## Start Data shown

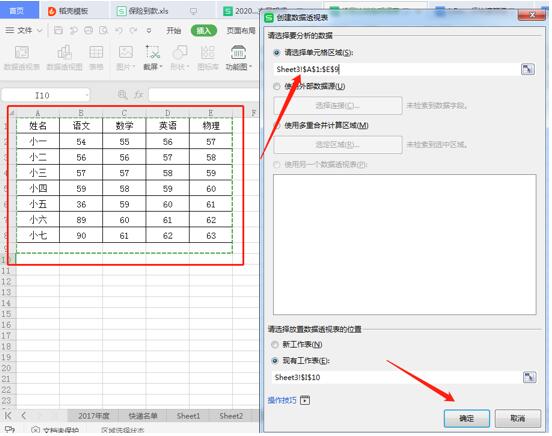Open the operation tips link

click(x=282, y=400)
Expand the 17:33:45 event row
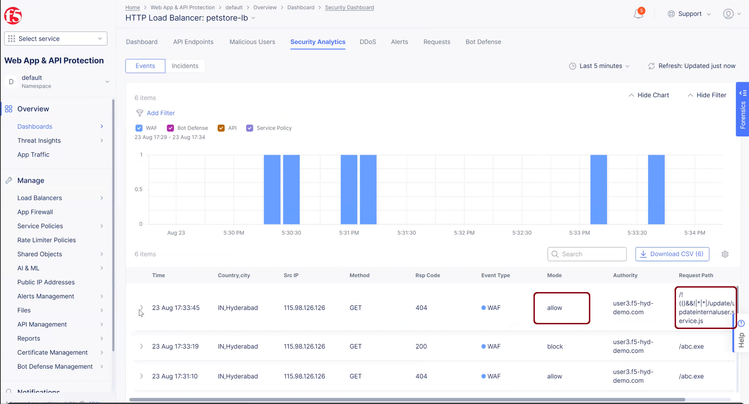This screenshot has height=404, width=749. tap(141, 308)
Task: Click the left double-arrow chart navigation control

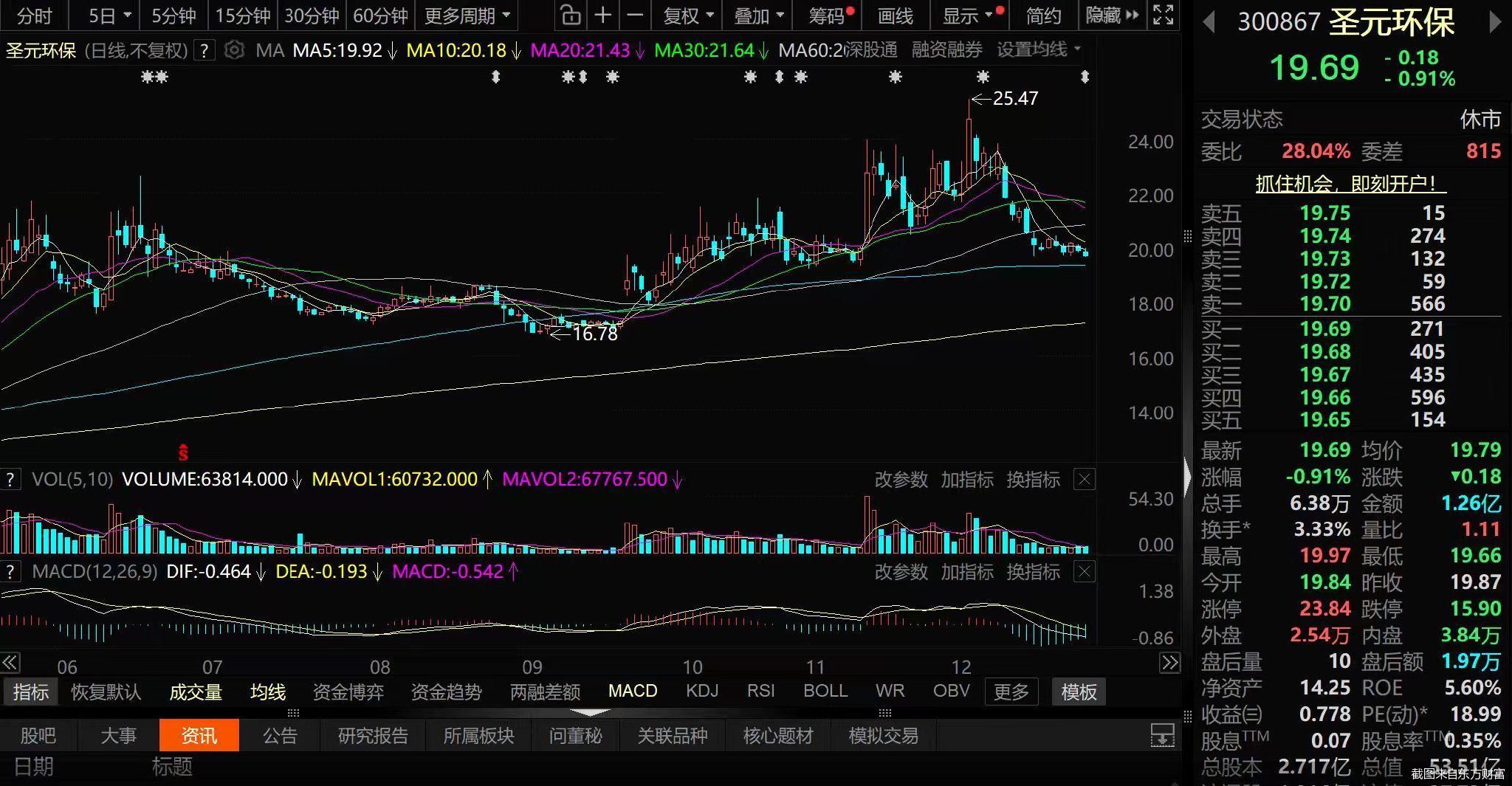Action: tap(10, 663)
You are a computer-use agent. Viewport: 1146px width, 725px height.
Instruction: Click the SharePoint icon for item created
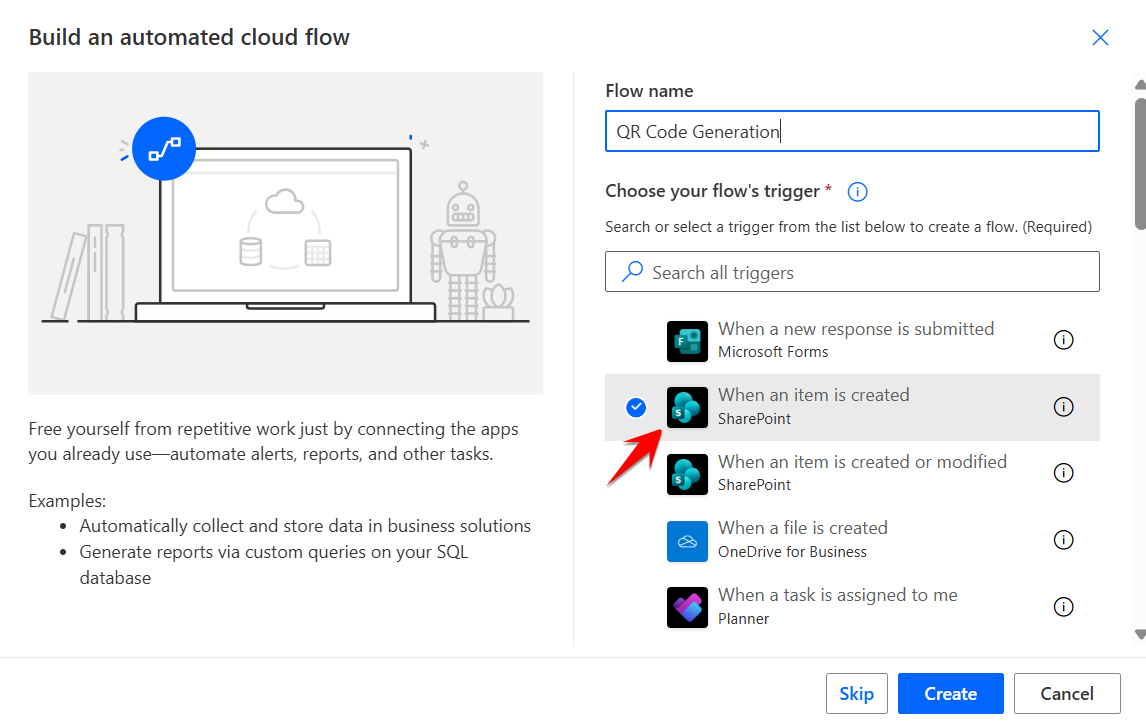[x=687, y=407]
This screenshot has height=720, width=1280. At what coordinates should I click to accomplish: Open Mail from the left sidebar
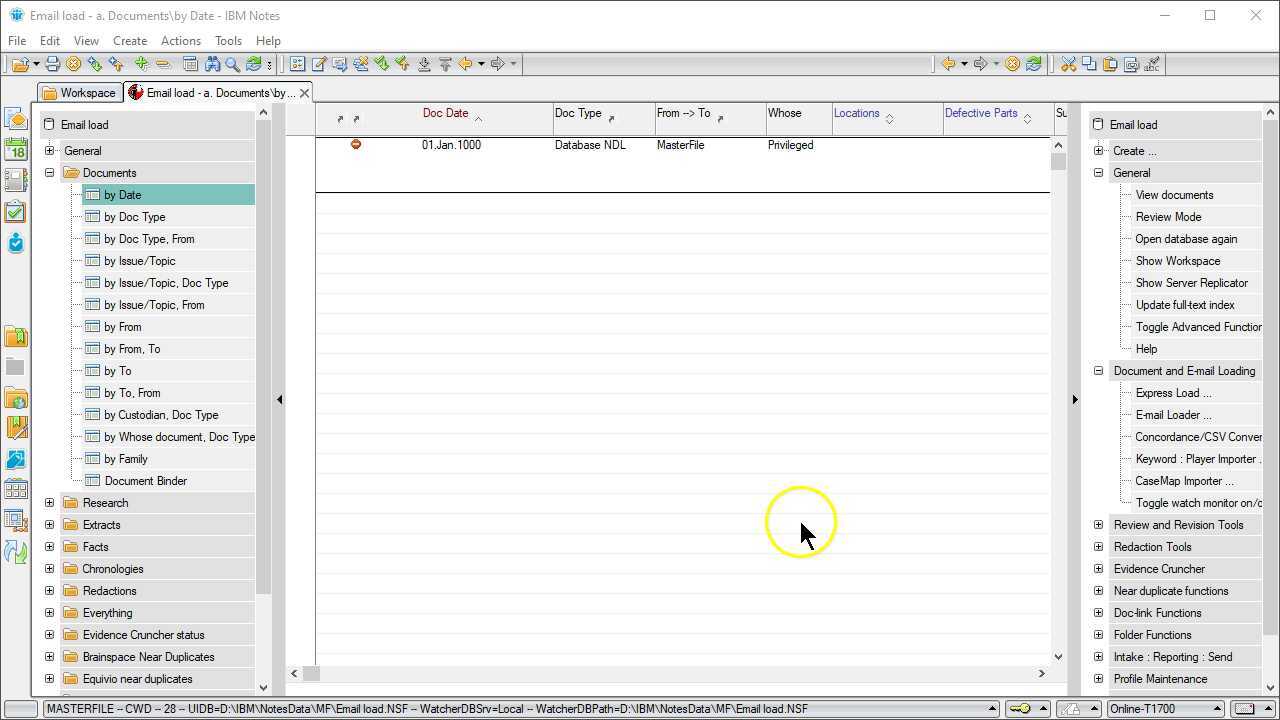pyautogui.click(x=15, y=119)
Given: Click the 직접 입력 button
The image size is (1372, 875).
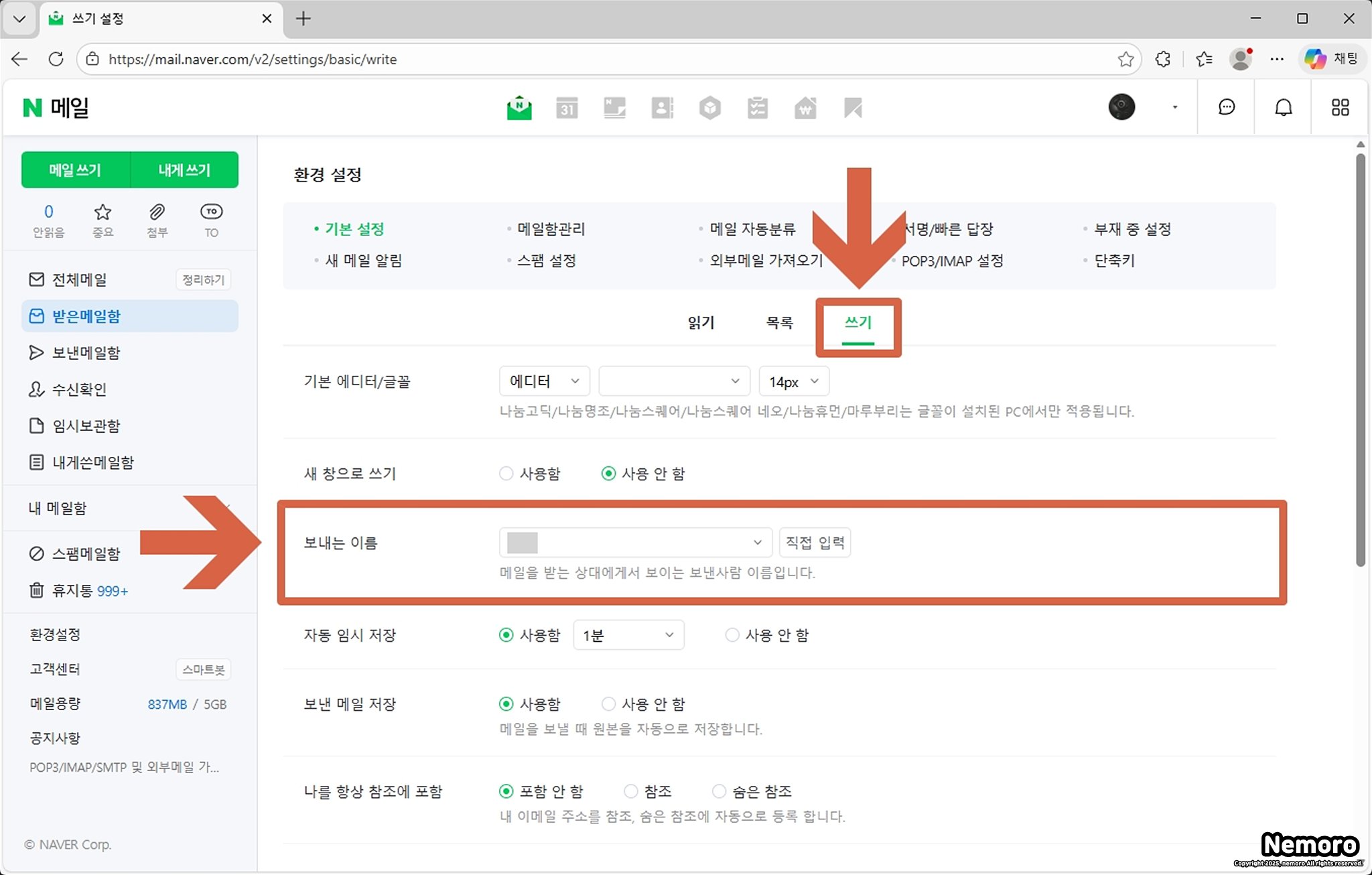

## End Data shown

### Task prompt
Put the part of the listing that opens with the line containing "You are a computer-use" and closes with the one containing "[x=687, y=407]" into a Markdown table with the columns Row and Line, skipping blank lines and leaving out the pictures.

### Final result
| Row | Line |
|---|---|
| 1 | You are a computer-use agent. Viewport: 1146px width, 725px height. |
| 2 | Instruction: Click the SharePoint icon for item created |
| 3 | [x=687, y=407] |